Speaking of pricey - I decided also to switch from the Glycemic Index Plan at ediets.com to the Seasonal Diet, Summer Version. I'm treating myself to a lot of fruit this week - I luuuv fruit so that's cool. I went off the Glycemic Index Plan one week so far, and did the "Mediterranean" plan which allows for a glass of wine with dinner. I was a little worried that the foods would make me hungry and craving, but I was fine. Now I'm a little concerned with this diet that I won't be satisfied, but I'm gonna try it anyway, for a change, for a lark. Because It will be cool to eat Grape Nuts cereal and pudding and cream cheese.
This morning I grabbed what I thought were my jeans that my roommate had left outside the dryer. When I put them on, though, I thought, "Oh, they did shrink in the dryer" but then realized they weren't my jeans, they were hers. The tag said size 22. They were too short for me and tight, but they fit. The size 22s I wear now are baggy now. I'm surprised that my roomie and me both wear the same size pants. We've very different shapes. She is about a foot shorter than me (seems like maybe more?) and she doesn't have the belly I have, though her butt and legs are bigger.

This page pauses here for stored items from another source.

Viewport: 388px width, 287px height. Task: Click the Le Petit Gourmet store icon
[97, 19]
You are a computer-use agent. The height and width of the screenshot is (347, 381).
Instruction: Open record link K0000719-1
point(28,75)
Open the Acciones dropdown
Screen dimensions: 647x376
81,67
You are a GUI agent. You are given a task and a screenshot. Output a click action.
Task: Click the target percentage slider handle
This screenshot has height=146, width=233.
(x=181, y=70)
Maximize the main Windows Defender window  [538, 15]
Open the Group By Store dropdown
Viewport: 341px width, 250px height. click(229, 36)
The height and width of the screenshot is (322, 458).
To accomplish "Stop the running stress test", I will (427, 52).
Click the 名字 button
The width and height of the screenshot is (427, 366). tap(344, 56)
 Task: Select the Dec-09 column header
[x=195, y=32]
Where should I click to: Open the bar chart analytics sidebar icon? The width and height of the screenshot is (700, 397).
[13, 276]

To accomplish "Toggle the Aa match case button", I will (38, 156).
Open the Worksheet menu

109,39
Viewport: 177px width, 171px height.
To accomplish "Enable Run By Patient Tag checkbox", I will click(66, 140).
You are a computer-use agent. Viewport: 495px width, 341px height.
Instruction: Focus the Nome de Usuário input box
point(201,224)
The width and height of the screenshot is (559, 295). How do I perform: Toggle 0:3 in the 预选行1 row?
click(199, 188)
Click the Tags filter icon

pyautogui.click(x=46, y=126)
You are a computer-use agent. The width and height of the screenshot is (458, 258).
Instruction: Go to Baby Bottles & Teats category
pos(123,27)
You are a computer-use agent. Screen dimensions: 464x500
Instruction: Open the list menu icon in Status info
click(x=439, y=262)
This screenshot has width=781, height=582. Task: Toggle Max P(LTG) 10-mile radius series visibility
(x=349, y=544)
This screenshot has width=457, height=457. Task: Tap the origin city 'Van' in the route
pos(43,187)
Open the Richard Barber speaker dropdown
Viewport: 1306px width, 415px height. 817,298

I just did a photo session with some progress pictures, so I put on my old size 24 jeans to make a comparison. While those jeans are ballooning around my pelvis and legs (which they did a little bit even then, I think) the waist doesn't show much difference. The waistband still pretty much fits. You know that trick where you hold the waistband out from your tummy to show how much weight you've lost? Mine didn't show much difference. I just have to trust that it's going to go away eventually.
I'll post pictures as soon as I can upload them from my camera.
My tough week is over. My legs are tired of climbing ladders. I'm taking a couple days' break.
Oh, my roommate asked me yesterday if I felt healthier now that I've lost 40 pounds. I don't, really, not to speak of. I haven't been on an exercise program so much as a diet program. My energy level feels about the same, my strength feels about the same, my stamina feels about the same. About the only health difference I feel is that I don't seem to weigh as much when I'm climbing stairs. Mostly the difference I feel is not in my quality of health but feeling smaller in my clothes, not rubbing up against myself the same way, being able to bend over and cross my legs and fold up into a ball on the couch. I've lost fat, not gotten healthier. They're not the same thing. People don't realize that. They're statistically related, but they are separate things. I've always been pretty healthy - as healthy as many skinny people I know. I mean, I've been young, after all.
Unlike many bloggers, my dieting isn't about my health, really. If it were health I were concerned about, I'd be exercising more. Instead, I'm focusing on my caloric intake, my meal ingestions, to lose fat for the sake of my appearance. So as not to look hideous in photographs, or in the mirror, or in society. In my twenties, I did diet and exercise, but mostly exercise. Exercising got me healthy, but I didn't necessarily lose my weight. I just got to be a healthy 245-pound woman. The exception to this could be when I was running. My body was really responding to the running, changing shape and functionality. Running was tough but it was exhilarating to meet the challenge, and then to reap the benefits. God, I'd love to run again.